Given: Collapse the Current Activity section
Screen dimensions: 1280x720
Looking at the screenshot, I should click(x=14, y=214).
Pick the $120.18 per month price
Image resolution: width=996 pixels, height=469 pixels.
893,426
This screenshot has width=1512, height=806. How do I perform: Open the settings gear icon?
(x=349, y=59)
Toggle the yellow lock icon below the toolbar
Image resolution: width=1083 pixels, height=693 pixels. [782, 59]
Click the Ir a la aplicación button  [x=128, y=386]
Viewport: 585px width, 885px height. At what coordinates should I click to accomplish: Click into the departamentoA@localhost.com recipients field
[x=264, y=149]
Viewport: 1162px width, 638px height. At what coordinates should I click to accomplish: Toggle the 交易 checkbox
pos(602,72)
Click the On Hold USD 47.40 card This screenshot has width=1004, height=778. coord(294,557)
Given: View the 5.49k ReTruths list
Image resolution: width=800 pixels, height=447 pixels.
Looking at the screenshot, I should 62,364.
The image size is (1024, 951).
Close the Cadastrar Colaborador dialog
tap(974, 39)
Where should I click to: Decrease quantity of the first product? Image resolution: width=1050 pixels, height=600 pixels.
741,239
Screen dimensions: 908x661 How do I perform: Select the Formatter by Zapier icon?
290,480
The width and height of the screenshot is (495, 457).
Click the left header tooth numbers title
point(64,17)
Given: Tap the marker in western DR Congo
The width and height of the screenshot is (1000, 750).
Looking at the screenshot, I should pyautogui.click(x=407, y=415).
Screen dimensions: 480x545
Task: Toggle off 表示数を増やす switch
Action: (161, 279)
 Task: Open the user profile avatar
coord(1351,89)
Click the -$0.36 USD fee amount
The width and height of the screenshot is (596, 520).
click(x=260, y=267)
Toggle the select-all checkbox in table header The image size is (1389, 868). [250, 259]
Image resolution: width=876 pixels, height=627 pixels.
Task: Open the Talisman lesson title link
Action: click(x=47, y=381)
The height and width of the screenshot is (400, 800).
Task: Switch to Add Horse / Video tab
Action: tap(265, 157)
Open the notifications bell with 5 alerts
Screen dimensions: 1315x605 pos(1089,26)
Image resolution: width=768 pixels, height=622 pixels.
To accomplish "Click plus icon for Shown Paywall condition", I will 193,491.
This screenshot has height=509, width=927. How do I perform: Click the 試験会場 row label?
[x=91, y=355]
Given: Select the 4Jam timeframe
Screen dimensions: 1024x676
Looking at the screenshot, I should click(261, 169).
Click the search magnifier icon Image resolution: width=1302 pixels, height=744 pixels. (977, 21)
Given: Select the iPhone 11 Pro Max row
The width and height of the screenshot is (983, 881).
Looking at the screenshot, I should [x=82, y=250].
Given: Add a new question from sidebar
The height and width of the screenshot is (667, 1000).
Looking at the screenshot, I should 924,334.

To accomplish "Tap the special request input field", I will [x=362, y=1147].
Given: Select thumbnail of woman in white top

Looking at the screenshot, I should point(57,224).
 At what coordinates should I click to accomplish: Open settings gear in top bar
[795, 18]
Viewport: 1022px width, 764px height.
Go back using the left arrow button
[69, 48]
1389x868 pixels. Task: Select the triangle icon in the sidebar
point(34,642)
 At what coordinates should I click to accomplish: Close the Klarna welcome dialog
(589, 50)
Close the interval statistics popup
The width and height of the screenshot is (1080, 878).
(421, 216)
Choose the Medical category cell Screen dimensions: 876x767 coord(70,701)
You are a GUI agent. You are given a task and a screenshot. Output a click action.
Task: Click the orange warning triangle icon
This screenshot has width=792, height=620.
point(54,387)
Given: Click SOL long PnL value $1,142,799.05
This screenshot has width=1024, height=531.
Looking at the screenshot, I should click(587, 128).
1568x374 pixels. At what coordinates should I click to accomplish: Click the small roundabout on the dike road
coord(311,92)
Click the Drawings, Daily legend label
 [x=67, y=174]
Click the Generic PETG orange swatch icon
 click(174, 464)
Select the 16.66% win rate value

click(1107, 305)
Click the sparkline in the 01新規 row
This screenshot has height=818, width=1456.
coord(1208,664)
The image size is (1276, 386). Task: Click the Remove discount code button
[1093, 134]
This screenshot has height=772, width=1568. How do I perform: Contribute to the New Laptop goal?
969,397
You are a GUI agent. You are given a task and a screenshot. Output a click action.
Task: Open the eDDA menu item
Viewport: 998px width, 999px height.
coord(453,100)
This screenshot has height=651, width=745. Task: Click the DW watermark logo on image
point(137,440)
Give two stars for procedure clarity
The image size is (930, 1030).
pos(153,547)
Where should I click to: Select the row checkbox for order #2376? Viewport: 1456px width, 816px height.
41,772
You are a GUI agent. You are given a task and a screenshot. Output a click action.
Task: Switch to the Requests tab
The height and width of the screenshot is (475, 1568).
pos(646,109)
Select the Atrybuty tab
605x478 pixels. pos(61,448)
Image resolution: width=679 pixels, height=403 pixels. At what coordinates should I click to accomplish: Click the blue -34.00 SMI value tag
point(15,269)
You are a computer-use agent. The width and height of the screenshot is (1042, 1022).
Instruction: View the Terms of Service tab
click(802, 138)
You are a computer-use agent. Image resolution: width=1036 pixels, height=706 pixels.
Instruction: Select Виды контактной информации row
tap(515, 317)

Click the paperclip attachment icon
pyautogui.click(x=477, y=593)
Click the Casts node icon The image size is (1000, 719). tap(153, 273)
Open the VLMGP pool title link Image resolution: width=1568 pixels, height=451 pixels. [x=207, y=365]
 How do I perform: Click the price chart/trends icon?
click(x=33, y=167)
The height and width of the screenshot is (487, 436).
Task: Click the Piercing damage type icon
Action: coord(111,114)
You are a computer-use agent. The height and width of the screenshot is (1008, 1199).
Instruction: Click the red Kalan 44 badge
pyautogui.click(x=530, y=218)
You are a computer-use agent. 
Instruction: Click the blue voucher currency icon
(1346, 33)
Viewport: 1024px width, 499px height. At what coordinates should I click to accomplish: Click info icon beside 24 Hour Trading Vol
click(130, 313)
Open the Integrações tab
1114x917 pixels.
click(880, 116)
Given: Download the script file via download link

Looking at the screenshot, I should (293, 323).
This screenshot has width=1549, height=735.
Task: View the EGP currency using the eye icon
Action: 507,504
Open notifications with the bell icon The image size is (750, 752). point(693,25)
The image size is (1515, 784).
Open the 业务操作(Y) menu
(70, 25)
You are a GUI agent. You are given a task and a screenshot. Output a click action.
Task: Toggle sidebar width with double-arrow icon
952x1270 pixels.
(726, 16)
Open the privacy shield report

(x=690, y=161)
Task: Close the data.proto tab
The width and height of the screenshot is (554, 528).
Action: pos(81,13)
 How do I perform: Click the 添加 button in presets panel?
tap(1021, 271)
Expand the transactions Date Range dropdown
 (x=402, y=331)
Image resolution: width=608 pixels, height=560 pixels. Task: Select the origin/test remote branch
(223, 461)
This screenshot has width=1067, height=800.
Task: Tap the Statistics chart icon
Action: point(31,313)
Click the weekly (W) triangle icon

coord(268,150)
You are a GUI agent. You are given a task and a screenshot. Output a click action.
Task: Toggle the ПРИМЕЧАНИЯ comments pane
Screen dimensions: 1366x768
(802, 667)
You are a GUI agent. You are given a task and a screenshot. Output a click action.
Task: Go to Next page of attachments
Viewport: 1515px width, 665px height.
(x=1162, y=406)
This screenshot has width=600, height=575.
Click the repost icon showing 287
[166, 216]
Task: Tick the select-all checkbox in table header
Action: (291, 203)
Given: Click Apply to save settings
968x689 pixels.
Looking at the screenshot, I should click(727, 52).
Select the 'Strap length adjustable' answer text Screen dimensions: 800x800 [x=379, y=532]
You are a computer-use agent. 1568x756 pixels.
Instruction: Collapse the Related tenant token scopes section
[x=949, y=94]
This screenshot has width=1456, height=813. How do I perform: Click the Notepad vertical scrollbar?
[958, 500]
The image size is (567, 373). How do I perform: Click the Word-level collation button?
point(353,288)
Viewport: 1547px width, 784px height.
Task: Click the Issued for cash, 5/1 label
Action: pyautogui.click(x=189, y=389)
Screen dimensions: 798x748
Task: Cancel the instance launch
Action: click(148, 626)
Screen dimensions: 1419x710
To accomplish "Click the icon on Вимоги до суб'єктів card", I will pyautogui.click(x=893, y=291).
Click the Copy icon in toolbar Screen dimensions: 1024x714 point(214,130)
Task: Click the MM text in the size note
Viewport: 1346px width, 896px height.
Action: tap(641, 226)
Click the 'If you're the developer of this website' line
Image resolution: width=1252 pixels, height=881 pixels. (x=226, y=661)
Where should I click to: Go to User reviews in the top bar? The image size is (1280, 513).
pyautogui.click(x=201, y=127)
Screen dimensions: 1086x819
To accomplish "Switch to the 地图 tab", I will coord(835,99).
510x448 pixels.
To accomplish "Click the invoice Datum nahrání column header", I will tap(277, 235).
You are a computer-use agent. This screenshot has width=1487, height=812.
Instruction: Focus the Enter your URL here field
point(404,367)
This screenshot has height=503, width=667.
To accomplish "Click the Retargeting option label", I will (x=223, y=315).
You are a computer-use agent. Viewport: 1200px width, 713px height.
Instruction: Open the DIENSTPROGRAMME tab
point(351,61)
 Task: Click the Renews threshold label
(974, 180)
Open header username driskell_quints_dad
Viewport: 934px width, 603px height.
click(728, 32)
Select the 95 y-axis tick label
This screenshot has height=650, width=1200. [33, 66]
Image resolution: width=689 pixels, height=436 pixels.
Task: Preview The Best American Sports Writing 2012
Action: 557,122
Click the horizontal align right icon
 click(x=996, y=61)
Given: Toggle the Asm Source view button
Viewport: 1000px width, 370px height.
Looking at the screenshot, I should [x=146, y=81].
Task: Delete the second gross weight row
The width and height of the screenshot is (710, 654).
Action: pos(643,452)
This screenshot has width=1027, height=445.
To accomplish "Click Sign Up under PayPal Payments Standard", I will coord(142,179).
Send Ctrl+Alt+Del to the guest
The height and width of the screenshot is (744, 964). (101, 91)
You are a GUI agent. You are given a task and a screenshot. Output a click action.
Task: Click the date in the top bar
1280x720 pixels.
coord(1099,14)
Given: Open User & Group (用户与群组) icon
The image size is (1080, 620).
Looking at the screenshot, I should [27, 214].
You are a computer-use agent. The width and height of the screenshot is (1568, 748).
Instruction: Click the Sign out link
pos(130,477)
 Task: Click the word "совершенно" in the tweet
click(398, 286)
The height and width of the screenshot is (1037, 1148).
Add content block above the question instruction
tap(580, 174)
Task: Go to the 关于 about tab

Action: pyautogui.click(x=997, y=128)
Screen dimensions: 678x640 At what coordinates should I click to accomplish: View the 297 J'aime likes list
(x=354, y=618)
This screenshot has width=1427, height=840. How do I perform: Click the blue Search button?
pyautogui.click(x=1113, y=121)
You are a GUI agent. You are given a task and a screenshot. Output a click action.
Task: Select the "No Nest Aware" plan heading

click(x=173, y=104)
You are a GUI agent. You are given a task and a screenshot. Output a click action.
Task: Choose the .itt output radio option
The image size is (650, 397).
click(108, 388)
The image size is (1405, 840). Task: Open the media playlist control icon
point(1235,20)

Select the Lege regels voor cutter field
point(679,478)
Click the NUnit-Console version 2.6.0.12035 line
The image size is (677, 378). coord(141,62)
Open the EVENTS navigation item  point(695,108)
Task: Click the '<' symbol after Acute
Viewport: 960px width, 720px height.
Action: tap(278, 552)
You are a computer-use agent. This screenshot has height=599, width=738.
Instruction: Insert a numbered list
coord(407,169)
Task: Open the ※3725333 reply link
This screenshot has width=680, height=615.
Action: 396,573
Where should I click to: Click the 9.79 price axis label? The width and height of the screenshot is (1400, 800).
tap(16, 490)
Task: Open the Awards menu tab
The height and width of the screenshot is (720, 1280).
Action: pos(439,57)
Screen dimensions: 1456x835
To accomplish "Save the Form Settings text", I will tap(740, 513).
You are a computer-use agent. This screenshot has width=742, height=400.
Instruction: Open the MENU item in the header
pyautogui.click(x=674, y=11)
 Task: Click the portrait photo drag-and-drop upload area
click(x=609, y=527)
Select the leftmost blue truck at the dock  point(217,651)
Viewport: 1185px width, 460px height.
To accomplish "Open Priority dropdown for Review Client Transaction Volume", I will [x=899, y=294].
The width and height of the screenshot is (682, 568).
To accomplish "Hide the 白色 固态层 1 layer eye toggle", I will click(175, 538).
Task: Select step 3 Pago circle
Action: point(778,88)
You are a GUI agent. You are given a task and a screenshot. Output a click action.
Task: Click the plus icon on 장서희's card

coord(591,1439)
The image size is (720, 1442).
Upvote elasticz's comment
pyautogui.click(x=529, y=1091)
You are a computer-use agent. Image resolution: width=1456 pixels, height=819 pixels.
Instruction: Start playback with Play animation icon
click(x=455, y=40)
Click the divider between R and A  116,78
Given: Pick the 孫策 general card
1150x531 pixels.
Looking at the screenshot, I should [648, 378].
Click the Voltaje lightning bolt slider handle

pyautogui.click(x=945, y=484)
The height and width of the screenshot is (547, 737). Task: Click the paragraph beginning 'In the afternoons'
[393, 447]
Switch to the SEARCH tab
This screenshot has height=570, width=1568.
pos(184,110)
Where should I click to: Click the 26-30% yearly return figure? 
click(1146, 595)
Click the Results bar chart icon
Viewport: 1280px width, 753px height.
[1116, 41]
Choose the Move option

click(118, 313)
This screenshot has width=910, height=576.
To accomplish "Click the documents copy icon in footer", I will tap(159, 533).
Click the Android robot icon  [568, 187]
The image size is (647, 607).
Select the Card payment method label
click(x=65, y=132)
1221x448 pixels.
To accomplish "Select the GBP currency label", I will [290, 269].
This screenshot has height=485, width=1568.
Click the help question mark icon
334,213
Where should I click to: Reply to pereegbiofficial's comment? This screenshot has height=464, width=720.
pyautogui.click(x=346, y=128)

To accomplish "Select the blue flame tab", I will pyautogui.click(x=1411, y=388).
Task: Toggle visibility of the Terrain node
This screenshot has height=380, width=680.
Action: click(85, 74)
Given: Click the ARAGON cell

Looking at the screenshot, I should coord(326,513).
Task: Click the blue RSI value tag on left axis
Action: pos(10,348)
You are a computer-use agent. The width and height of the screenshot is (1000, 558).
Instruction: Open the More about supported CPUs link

_____

→ **Action item**: Go through the material above and copy each line that has the word "node".

→ **Finished task**:
Click the Casts node icon The image size is (1000, 719). tap(153, 273)
Task: Toggle visibility of the Terrain node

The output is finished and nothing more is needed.